The overprints were applied one at a time, by hand, with a rubber stamp, and so variations in inking, clarity and general execution are to be expected.
What may not have been expected was the widespread appearance of illegitimate Zelaya and Cabo overprints in the philatelic marketplace.
The Scott Classic Specialized catalog warns, “Dangerous counterfeits exist of most of the Bluefields overprints,” and gives the same warning for the Cabo Gracias a Dios markings.

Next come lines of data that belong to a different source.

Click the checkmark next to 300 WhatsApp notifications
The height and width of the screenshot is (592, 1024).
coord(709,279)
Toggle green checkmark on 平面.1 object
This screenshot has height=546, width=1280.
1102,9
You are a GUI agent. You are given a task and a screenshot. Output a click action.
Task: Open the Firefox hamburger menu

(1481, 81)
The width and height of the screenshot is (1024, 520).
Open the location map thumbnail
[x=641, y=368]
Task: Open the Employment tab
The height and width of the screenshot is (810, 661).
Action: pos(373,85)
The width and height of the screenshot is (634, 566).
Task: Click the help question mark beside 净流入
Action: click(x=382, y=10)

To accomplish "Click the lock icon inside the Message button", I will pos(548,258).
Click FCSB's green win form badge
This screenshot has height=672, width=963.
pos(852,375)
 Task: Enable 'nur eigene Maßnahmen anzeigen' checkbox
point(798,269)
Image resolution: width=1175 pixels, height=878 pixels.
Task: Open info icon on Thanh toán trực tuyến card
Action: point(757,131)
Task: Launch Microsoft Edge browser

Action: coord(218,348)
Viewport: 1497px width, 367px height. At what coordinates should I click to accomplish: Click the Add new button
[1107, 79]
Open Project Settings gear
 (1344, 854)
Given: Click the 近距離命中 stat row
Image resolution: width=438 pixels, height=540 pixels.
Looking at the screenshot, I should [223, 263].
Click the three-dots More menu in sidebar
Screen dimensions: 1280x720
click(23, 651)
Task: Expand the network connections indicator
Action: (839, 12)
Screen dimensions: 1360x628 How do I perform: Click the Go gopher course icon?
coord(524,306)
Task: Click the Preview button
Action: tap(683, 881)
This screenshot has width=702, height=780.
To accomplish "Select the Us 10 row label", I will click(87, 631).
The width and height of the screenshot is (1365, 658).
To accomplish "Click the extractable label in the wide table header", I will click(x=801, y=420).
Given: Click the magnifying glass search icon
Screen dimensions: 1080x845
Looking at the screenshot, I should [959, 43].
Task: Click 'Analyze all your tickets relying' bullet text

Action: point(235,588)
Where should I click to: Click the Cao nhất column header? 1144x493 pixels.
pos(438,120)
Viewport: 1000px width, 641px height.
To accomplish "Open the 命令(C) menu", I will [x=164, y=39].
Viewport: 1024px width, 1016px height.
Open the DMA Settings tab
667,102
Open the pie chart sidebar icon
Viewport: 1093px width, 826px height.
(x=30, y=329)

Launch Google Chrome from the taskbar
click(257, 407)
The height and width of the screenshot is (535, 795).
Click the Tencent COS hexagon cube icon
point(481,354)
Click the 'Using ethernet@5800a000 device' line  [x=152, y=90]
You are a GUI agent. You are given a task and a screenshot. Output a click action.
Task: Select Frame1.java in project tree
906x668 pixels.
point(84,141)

Because of shortages early in the 1900s, Nicaragua had been adapting various issues to serve as provisional postage stamps: surcharging postage stamps with new denominations, overprinting postage-due stamps to serve as regular postage, and so on. These Nicaraguan provisionals were popular with collectors, some of the attractions being their limited supply and short period of use.
Writing in the New York Philatelic Society Bulletin of December 1924, John L. Stroub wrote that collector demand prompted some dealers to order quantities of stamps directly from Nicaraguan postal authorities, with payment enclosed. When the paid orders came in, the provisionals sometimes were already sold out, or in quantities sufficient only for actual postal purposes, and the authorities were unwilling to spare the stamps for the dealers.
However, they also were reluctant to return the money, “and the orders were filled with ‘imitation’ provisionals,” Stroub wrote. “These were made on the correct permanent stamps, and sometimes in the same style as the legitimate issues. These ‘imitation provisionals’ were officially printed, but were not decreed for general use, although some of them were ‘cancelled by favor’ and ‘cancelled to order.’ A few actually passed through the mails.”
Stroub calls these items “speculative provisionals.” The existence of what could be called official fakes as well as counterfeits by private individuals certainly makes Zelaya and Cabo Gracias a Dios postal issues a collecting minefield.
The 2016 Scott Classic Specialized catalog lists a mint set of the first 10 Zelaya provisionals (Scott 1L1-1L10) at $120.90. Indicative of the difficulty of finding the higher denominations of the overprinted stamps in used condition, catalog values are listed only for 1L1-1L7, at $24.80.
The problem of buyers taking advantage of the paper peso vs. silver peso margin was resolved in 1912 when all of Nicaragua adopted the gold standard.